Since 2015, PARK INNOVAARE has been developing a focused innovation ecosystem providing companies with access to all premises for state-of-the-art research. Located just a stone’s throw away from the PSI, a leading research institute for natural and engineering science, and its large research facilities, it offers unique infrastructure for innovative start-ups. Companies active particularly in the field of pharmaceutical research and early-stage drug discovery will benefit from the fast-growing ecosystem. For instance, with the new X-ray free electron laser SwissFEL, recently put into operation at the PSI, scientists can obtain unprecedented information on molecular structures and processes. It is an incredible step forward in basic research and the development of novel pharmaceuticals, and “a completely new age of drug discovery”, as Professor Gebhard Schertler, Head of the PSI Division Biology and Chemistry, puts it.

PARK INNOVAARE: building the bridge between research and business PARK INNOVAARE’s primary goal is to foster this successful transfer of technology from research into practice. It offers connections to the world-class researchers as well as space for establishing and developing spin-offs, SMEs and R&D departments of large companies. Its ecosystem also includes a network of industrial partners and service providers. Completed with the entrepreneurial spirit, outstanding scientific expertise, and diversity of funding instruments, this allows PARK INNOVAARE to act as a link between science and the market.

Nils Gebhardt, Managing Director of PARK INNOVAARE, emphasizes the potential of the site and its location in Switzerland, one of the world’s most innovative countries: “It is the mix of the world’s leading research institutes, international enterprises, innovative start-ups and forward-thinking venture capitalists that creates all the conditions for the further development of drug discovery. This is how PARK INNOVAARE – located at the very center of such an environment – creates value for the global biotech and pharma industry.” As such, though still in its starting-up phase, PARK INNOVAARE provides a quality comparable to the world’s leading life science clusters such as Boston or Cambridge.

Biotech companies settling down

Four of the nine companies now based at PARK INNOVAARE are from the biotechnology sector. Supported by the PSI Division of Biology and Chemistry, leadXpro AG is working on unlocking more membrane protein targets while InterAx Biotech AG is building a biosensor technology platform enabling a quantitative comparison of drug-induced GPCR (G protein-coupled receptors) signaling pathways. Spin-off Excelsus Structural Solutions (Swiss) AG and the company Crystallise! AG offer scientific insights and analytical services to the pharma sector. The success of these young companies shows the great potential that PARKINNOVAARE offers for the translation of basic pharmacological research into industrial application. Further biotech companies are to follow.
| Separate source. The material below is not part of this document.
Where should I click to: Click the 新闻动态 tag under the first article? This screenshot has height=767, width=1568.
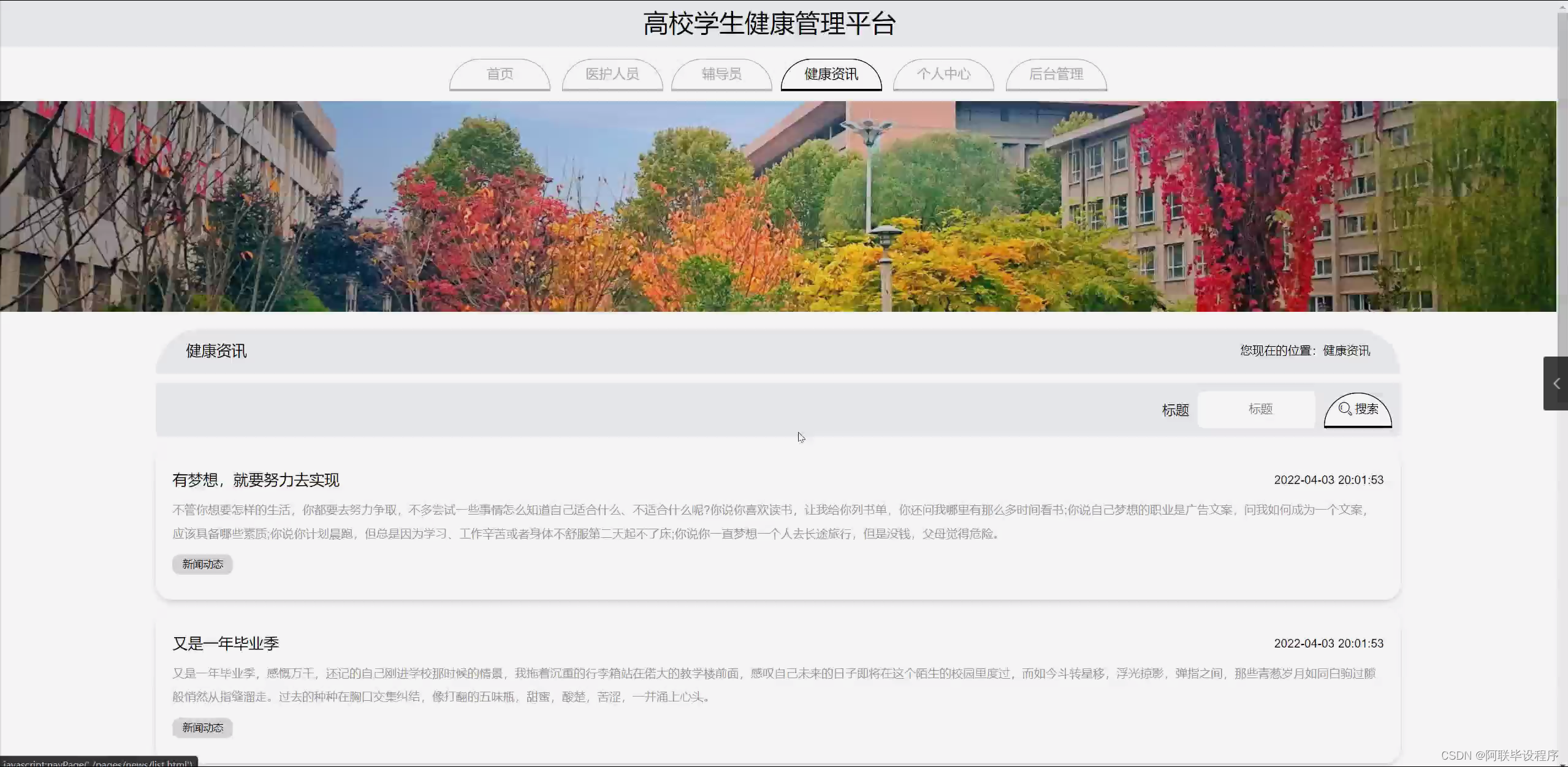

Innovation campus being expanded

By 2020, more than 35,000 square meters of ultra-modern, highly flexible surfaces for laboratories, clean rooms, workshops and offices will be built in Villigen. In addition to spin-offs, large companies should also find sufficient space and the appropriate infrastructure for their group research centers. Due to its excellent economic conditions, the canton of Aargau, one of 28 Swiss federal states, will be able to exert an additional magnetic effect on companies and the workforce at the site.

Modern Drug Discovery

Today’s drug discovery is relying more and more on the results of basic research. Exact information about a molecule’s structures in different phases, the effect chemicals have on a human cell, signaling pathways or simply an accurate description of a pharmaceutical mixtures will have a dramatic impact on the future of the industry. Large research facilities, such as PSI’s Swiss Light Source Synchrotron SLS or X-ray free electron laser SwissFEL, are helping scientists and corporate R&Ds collect this information. For example, the SwissFEL can provide unprecedented insights into structures as small as an atom and into phenomena as fast as the vibrations of molecular bonds. Thanks to these large facilities, we will be able to find better treatments for cardiovascular, ocular, oncological, immunological diseases. Not only can they help prevent side effects of a drug, but they will also save the industry millions in the developing phase.